Her eyes widened as she looked anxiously at the snug cab of the sports car. “Just you and me? To, um, D-DC?”

“You stutter when you’re nervous,” he said matter-of-factly, opening her car door and leaning his elbow on the top of it. “Why do I make you nervous?”

“I . . .” She looked up at him, chin high. “Because you d-dislike me so much.”

“I told you I don’t hate you,” he said.

She nodded. “But you don’t like me either.”

“I never said that,” he said, his eyes losing a touch of their playful sparkle. “Come on, get in. We need to hit the road.”

“Why aren’t we flying?” she asked, unmoving on the sidewalk.

He shut the car door and leaned against it, crossing his arms and facing her. “I respect the fact that you couldn’t make it last night, but it doesn’t change the fact that we need to talk, Jules. We have several engagements this week that are very, very important to my campaign, and once we get to DC, time will be scarce. Not to mention, I’d like to know more about the man who lied to you.”

Business. All business.
Something inside her deflated, but she nodded, taking a step closer to him. “Okay.”

He took a deep breath and sighed, cocking his head to the side. “And maybe I just want to know more about you. Who you are. How you ended up in the middle of my life. And why I can’t stop thinking about you now that you’re here.”

Oh, my heart. You’ll kill it dead if I’m not careful.

“I won’t let you play with me,” she said softly, with all the conviction she could muster. “I will help you. I will reverse the wrong I did to you. I will appear in public with you and let you touch me as I would if I was precious to you. But I won’t let you p-play with me, Chris. We need to b-be clear on that.”

He nodded, his eyes soft with understanding as he opened her door again. “Clear.”

“Okay,” she said, nodding at him gravely before ducking into the car.

***

It had taken half an hour for her to loosen up, but Christopher couldn’t help thinking that it was well worth the wait.

She laughed beside him, a low, intoxicating rumble that was about three million times sexier than any other laugh he’d ever heard.

“So you’re telling me you
don’t
bathe in Champagne?” she said with the mock seriousness of an investigative journalist.

“I can’t believe you didn’t grow up in a tepee,” he said, shaking his head as though crestfallen.

“And there were no special servants hired for the sole purpose of wiping your ass?”

“Your skin isn’t actually red, you know. It’s tan.”

She giggled, looking down at her arm. “It
is
pretty tan, isn’t it?”

“Tan?

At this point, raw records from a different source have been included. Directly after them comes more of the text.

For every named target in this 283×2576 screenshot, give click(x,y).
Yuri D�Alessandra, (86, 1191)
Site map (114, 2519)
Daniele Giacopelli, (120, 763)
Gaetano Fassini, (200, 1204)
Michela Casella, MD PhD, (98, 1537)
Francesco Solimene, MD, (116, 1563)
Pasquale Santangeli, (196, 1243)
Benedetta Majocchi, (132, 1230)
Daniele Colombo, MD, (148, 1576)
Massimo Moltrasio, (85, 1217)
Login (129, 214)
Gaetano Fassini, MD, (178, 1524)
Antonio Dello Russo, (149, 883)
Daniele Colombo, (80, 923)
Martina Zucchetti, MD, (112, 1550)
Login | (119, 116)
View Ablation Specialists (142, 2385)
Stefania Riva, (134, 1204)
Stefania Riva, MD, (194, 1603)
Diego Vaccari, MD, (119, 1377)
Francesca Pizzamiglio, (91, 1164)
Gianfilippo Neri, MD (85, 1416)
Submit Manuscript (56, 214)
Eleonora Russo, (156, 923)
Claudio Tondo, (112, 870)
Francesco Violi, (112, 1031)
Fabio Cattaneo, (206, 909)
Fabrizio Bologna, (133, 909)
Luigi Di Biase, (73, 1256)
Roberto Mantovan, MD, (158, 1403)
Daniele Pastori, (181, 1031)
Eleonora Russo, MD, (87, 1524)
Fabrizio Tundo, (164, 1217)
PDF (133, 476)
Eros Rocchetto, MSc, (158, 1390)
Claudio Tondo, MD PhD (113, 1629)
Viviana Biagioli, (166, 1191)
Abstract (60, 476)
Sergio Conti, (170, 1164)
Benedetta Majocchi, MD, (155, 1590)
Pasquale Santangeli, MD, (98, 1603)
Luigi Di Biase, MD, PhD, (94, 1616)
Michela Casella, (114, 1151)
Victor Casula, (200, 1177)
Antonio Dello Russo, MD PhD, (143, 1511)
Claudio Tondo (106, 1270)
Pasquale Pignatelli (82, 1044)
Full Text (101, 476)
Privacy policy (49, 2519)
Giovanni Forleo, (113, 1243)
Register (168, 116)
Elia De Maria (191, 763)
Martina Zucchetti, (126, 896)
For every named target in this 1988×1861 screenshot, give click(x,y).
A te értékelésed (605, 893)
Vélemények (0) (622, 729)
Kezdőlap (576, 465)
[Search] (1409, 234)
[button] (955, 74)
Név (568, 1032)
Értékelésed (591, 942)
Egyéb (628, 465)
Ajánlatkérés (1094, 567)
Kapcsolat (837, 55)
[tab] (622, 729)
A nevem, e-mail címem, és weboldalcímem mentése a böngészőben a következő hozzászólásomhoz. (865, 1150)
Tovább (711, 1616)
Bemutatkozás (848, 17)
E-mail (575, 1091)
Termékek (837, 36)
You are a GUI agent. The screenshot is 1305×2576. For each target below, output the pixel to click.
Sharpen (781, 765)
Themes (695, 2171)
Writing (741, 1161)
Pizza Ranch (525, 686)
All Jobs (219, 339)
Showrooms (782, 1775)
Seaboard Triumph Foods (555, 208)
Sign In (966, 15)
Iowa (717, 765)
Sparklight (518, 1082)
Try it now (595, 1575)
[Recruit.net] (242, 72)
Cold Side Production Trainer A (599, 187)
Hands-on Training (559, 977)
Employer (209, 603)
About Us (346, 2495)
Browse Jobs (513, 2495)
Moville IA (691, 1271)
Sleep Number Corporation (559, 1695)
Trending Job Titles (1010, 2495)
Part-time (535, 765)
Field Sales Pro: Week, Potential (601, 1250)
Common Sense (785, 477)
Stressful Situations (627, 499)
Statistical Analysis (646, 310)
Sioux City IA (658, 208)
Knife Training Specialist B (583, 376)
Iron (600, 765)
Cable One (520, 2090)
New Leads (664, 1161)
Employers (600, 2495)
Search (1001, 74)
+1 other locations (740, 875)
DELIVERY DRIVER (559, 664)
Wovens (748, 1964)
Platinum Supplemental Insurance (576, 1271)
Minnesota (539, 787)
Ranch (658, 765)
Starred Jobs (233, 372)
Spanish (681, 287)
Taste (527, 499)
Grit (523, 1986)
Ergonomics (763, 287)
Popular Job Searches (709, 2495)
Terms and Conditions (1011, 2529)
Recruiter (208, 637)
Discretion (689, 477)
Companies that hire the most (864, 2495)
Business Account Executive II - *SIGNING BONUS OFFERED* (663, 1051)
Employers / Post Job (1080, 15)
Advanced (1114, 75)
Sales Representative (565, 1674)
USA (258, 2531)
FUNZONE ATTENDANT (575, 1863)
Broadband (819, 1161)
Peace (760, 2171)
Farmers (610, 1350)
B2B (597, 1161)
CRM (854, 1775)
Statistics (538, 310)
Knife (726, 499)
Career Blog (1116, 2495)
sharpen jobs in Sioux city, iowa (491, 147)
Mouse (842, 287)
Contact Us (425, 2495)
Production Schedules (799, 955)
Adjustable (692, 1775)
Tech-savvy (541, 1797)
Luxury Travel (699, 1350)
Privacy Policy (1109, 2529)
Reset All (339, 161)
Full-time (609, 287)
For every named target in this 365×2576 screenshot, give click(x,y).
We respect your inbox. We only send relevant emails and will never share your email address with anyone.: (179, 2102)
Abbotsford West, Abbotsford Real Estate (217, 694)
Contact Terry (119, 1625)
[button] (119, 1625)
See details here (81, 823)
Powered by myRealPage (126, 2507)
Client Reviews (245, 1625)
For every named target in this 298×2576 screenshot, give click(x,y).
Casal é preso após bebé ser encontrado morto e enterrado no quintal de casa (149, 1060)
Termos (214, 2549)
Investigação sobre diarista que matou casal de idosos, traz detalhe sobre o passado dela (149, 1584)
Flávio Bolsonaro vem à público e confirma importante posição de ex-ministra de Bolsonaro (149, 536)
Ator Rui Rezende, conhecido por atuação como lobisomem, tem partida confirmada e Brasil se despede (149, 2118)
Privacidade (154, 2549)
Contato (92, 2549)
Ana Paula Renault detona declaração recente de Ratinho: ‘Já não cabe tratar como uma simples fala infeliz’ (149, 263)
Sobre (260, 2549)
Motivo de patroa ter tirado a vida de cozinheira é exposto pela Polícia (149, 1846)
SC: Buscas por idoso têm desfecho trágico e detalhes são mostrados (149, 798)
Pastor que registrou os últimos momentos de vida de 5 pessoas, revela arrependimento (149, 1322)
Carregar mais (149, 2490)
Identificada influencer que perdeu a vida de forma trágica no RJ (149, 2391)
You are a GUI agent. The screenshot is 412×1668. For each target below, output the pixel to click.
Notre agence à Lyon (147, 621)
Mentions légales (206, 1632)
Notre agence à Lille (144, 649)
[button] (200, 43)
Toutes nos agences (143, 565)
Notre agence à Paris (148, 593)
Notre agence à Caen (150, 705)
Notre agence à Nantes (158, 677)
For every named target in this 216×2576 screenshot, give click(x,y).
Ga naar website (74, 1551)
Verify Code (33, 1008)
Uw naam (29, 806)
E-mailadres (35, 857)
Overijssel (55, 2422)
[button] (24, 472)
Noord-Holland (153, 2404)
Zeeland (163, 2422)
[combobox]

Yes. Pretty? Absolutely,” he said, winking at her before turning his eyes back to the traffic jam before them. Never before had Christopher been so okay with a massive traffic jam. Then again, he couldn’t remember ever having such interesting company either. “Can I ask you something?”

“Sure.”

“What’s the story with your dad?”

She opened her Diet Coke and took a swig before screwing the cap back on, and he got the feeling she was buying time, so he let her have as much as she needed without pushing.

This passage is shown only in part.